Hello to anyone dropping in by way of the second piece on my and my family's recent Indian odyssey in the travel section of the Sunday Times.
Thought I'd use this opportunity to shamelessly plug my forthcoming appearance at the Asia House Literary Festival next month.
Fresh from my even more forthcoming trip to Tokyo (next week - woo-hoo!) I’m going to be divulging some of the great secrets of Japanese cuisine, talking about the current trends there, and looking at the weird and wonderful techniques and ingredients.
Here’s the blurb:
Michael Booth - Sushi & Beyond What the Japanese Know About Cooking with Erica Wagner of The Times
Tuesday 18 May, 2010 6:45 PM - 7:45 PM Location: Asia House, 63 New Cavendish St, London W1G 7LP,
Asia House Festival of Asian Literature
The Japanese go to surprising lengths and expense to eat the finest, most delectable, and downright freakiest food imaginable.
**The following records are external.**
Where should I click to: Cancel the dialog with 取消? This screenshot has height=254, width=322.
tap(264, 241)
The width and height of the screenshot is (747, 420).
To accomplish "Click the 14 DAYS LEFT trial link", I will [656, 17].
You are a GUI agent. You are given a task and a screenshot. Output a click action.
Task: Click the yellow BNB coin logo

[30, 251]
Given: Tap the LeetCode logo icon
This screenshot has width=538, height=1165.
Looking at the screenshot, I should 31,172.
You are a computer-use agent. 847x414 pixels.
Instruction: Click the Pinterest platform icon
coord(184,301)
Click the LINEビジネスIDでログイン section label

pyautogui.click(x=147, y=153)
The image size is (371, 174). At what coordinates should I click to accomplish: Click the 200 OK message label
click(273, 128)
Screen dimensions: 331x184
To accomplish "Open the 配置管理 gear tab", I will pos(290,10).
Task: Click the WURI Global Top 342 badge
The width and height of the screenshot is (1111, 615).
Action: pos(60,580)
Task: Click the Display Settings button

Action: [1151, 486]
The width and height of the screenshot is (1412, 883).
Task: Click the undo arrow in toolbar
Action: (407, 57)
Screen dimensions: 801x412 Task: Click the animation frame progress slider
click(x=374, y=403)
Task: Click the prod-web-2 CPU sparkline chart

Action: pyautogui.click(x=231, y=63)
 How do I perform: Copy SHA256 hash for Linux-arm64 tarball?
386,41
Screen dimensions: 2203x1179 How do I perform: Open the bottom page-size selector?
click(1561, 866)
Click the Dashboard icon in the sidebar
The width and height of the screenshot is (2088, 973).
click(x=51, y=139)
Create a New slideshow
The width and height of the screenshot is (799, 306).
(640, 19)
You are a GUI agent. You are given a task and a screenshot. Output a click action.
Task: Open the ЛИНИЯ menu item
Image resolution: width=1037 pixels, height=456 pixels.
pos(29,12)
Their creativity and ingenuity, not to mention courage in the face of dishes such as cod sperm, whale penis and octopus ice cream, is only now beginning to be fully appreciated in the sushi-saturated West. In Sushi & Beyond, travel and food writer Michael Booth takes a fascinating and funny journey through this extraordinary, food obsessed country.
Tickets £10, Concessions £6 Asia House Friends £5
For booking please call 020 7307 5454
Online booking closes 24hrs before all events. Bookings are neither refundable nor transferable.
This is, simply, my favourite place on earth: Tsukiji, the largest sea food market in the world. It's been written about endlessly, of course (including in Sushi and Beyond, where I describe a visit with a top sushi chef), but I had a few photos that I thought I'd post from some of the visits I've made there recently.
It is, rightly, one of the main tourist sights of Tokyo but, for me, Tsukiji is more than that: it is one of the great wonders of the modern world - a testament to man's greed, ingenuity, magnificence, courage and downright, short-sighted stupidity. It is also, of course, a living, daily-updated catalogue of global sea life. Everything is here, from shrimps the size of eyelashes, to vast slabs of whale blubber.
There are plans to demolish it and move the market to a location further out in the bay so if you have the chance, go and see it sooner rather than later.
On the way in.
Something possibly not nice.
Sea squirts. Or hernias. Not sure.
Don't tell George Monbiot!
It's not what you think. Wait. What were you thinking?
Very expensive frozen food.
Elvers. Long way from Gracelands.
That's going to take some microwave.
Okay, gather round guys. This is the one that stole our sand.
Anyone feel a bit of a draught.
Monkfish livers. Or polar bear lips. Not sure.
A fascinating if gruesome technique for keeping fish fresh: the fishmonger half chops the fish's head off then sticks a piece of wire down its spine. They don't seem to mind.
Whale meat, get it while it's hot.
Fish eggs grown on seaweed. What will they think of next?
Scorpion fish. You'd look pissed off too if that damned fugu kept grabbing all the toxic seafood headlines.